## Exercise description
State how many lines of the listing contain the string "beside", treating case as significant, and give only the number.

## Listed entries
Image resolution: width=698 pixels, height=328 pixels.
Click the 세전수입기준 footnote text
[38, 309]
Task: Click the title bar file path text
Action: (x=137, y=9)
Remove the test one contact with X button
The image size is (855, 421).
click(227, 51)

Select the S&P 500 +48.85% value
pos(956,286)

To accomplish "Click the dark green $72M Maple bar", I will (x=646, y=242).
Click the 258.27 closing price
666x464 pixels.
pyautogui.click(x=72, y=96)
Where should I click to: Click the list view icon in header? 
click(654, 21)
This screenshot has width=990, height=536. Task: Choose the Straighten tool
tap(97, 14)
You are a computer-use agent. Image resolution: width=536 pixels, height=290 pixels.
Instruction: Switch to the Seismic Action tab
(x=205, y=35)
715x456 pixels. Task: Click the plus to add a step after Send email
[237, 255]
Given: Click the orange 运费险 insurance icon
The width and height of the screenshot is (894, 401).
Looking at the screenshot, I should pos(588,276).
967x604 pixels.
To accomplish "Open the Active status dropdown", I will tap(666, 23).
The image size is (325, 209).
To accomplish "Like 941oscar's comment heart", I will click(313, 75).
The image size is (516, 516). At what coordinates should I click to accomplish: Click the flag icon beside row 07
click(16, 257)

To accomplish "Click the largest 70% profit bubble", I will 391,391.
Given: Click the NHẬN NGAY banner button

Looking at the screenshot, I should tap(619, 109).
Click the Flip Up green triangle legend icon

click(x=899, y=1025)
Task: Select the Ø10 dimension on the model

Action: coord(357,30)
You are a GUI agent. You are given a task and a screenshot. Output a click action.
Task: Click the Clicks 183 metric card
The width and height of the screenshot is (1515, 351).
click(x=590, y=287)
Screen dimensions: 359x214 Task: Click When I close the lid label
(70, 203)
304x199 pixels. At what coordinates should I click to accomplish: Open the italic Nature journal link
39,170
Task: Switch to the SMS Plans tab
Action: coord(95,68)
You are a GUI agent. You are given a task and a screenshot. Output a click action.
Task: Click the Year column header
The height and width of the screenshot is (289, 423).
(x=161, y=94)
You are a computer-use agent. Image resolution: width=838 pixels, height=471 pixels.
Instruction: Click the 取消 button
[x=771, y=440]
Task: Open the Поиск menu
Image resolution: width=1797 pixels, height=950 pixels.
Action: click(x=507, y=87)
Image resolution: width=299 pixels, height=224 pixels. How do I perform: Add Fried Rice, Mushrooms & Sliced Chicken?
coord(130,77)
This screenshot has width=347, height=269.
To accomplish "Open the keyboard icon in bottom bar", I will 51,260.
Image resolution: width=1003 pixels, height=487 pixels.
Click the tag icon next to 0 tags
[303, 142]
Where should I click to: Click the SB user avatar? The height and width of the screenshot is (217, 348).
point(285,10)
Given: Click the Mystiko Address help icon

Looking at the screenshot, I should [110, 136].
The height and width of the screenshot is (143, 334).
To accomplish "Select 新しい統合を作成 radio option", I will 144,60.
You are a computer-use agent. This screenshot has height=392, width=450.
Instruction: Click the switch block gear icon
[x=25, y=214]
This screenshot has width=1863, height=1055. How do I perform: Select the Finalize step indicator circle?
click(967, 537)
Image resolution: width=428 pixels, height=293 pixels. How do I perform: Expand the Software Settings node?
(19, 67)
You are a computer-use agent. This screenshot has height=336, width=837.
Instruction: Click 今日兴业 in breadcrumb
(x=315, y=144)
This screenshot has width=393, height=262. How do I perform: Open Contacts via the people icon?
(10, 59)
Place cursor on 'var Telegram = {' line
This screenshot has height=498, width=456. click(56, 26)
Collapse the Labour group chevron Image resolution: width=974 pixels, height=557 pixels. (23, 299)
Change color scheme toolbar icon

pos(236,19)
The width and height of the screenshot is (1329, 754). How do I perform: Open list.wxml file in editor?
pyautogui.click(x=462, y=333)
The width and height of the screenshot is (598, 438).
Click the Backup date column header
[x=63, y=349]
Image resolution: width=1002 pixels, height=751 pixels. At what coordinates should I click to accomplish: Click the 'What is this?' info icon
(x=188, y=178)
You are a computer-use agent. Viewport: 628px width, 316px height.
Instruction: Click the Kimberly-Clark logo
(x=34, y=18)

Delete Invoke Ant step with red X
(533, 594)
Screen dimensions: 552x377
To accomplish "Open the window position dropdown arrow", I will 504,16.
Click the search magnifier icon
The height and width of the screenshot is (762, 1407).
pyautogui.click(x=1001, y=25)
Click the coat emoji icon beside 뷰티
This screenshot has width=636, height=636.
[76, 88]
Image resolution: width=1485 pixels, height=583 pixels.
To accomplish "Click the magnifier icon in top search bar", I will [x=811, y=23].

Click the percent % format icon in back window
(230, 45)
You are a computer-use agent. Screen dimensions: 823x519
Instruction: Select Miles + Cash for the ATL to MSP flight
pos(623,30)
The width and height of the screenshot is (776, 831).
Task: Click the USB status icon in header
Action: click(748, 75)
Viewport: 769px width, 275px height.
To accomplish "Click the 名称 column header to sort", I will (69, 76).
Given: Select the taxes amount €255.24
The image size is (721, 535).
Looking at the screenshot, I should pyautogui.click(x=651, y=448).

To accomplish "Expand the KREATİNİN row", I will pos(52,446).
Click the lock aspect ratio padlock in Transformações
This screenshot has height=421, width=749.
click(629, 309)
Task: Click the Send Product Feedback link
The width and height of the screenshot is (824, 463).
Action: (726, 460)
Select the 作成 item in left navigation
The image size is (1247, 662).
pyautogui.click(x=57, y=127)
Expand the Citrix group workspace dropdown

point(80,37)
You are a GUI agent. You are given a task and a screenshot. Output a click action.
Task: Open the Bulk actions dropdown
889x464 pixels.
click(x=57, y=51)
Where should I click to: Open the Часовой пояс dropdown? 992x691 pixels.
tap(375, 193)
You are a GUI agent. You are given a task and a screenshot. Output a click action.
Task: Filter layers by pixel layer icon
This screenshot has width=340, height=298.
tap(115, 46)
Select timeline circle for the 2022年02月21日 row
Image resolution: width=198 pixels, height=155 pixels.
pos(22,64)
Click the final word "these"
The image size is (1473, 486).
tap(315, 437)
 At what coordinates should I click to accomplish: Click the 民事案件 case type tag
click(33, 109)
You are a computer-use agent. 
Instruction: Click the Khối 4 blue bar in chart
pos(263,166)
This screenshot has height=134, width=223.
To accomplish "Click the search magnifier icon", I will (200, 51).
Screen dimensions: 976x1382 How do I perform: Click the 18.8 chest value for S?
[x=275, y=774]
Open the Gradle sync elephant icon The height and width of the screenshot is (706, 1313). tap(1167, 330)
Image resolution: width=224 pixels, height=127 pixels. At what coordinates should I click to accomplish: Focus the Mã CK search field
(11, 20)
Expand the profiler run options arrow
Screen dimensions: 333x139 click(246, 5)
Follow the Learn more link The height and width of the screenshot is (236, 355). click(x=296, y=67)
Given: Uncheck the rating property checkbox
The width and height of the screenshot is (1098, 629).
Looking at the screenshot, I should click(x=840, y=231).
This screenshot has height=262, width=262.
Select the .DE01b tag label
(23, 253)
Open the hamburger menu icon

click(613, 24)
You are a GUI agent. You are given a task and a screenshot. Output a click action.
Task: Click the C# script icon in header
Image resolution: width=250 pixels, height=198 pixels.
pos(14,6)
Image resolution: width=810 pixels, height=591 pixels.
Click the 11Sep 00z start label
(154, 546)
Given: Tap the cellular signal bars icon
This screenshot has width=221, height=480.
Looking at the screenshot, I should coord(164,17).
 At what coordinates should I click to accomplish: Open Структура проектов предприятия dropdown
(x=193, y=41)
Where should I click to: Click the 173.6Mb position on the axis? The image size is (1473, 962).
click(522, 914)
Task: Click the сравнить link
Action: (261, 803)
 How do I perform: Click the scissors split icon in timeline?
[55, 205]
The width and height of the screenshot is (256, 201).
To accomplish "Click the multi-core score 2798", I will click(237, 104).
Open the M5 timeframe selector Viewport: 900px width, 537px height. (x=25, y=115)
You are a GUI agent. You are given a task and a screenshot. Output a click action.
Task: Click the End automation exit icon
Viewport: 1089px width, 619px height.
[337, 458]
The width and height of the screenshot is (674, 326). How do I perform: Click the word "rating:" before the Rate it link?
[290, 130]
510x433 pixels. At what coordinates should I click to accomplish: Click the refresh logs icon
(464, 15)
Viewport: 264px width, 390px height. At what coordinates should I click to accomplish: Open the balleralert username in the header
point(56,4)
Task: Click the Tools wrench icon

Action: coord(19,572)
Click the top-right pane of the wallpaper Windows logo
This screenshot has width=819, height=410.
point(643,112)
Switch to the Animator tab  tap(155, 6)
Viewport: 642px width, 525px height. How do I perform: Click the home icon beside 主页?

## Solution for this problem
3